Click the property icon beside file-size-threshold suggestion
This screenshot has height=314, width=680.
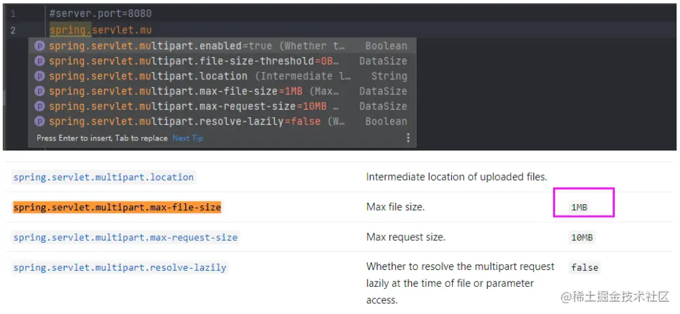(39, 61)
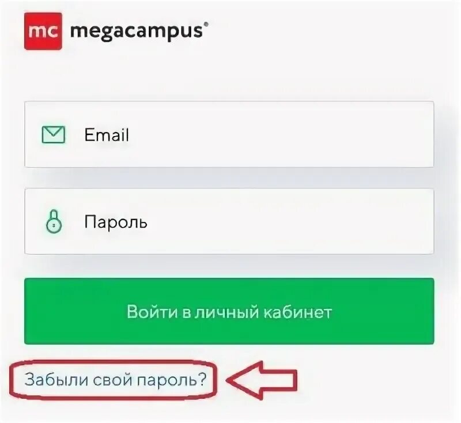Click the green envelope icon
Screen dimensions: 461x423
pyautogui.click(x=53, y=135)
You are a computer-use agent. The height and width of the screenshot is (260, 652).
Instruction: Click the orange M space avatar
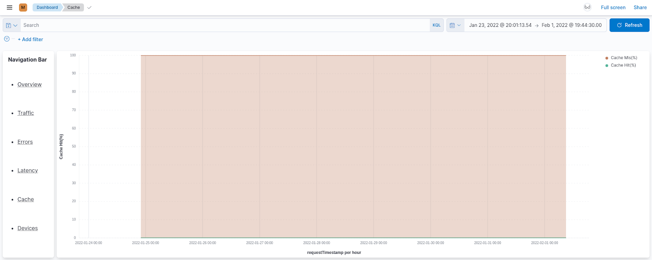(23, 7)

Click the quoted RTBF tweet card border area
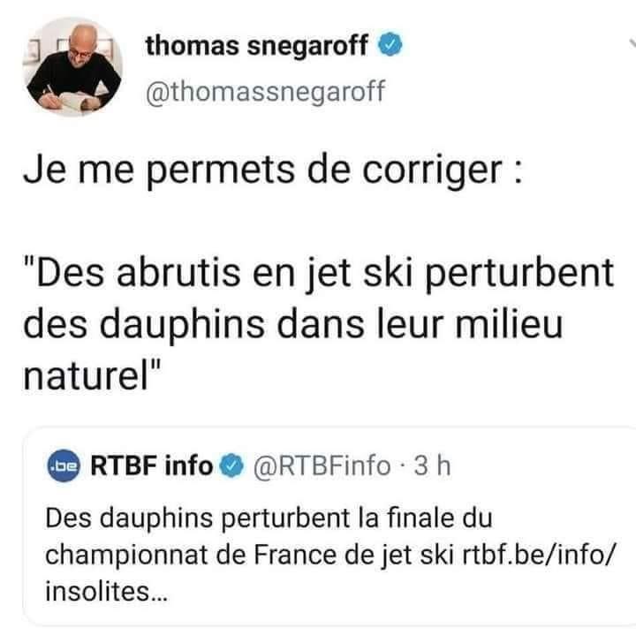coord(330,526)
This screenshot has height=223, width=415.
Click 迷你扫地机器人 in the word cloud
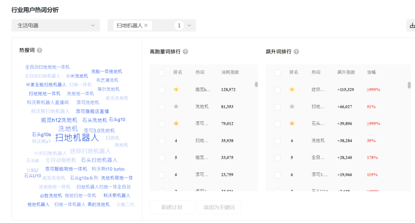click(90, 151)
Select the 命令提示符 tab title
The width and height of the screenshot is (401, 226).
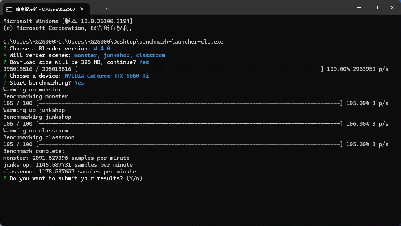tap(45, 8)
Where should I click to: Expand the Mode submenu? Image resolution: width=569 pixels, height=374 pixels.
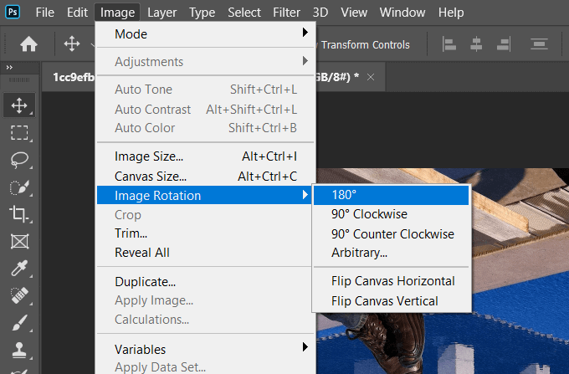coord(205,34)
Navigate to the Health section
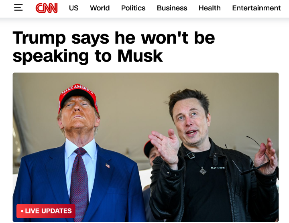Screen dimensions: 289x223 (210, 8)
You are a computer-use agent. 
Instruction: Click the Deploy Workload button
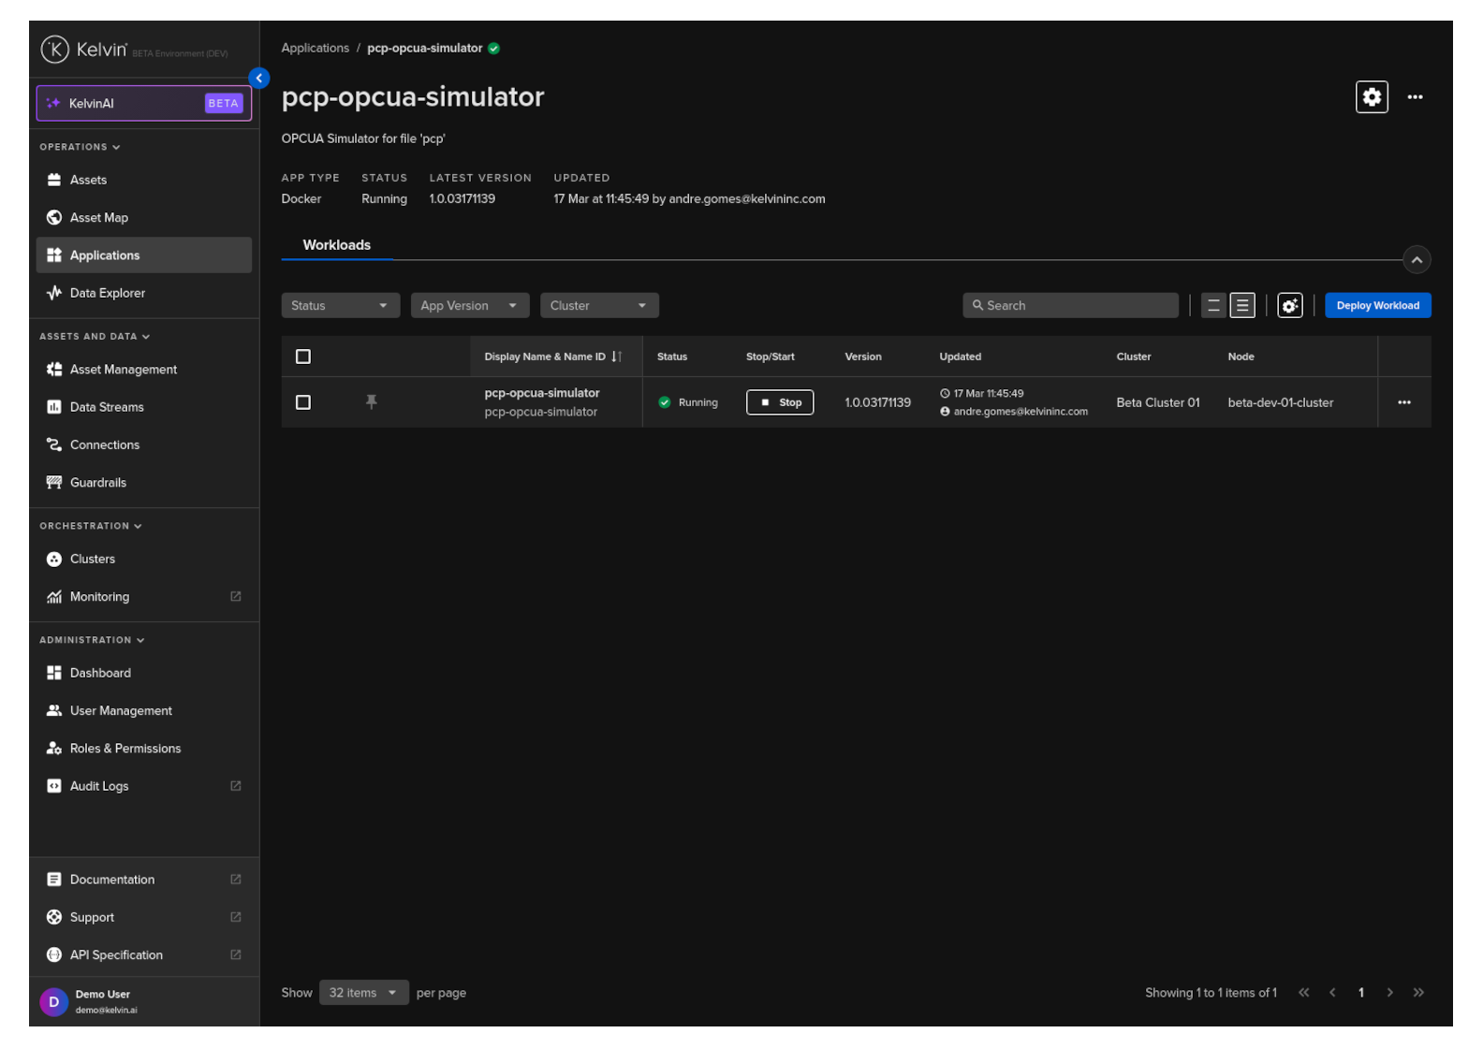(x=1377, y=306)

▶ **WHAT THIS TASK INVOLVES**: From the line containing "The width and" through the last line of the data above, write out every line word for word, and nothing else. Do not include the pictures.

▶ **WRITTEN SOLUTION**:
The width and height of the screenshot is (401, 226).
tap(45, 8)
Where should I click to: Expand the Mode submenu? Image resolution: width=569 pixels, height=374 pixels.
coord(205,34)
Navigate to the Health section
Screen dimensions: 289x223 (210, 8)
You are a computer-use agent. 
Instruction: Click the Deploy Workload button
(x=1377, y=306)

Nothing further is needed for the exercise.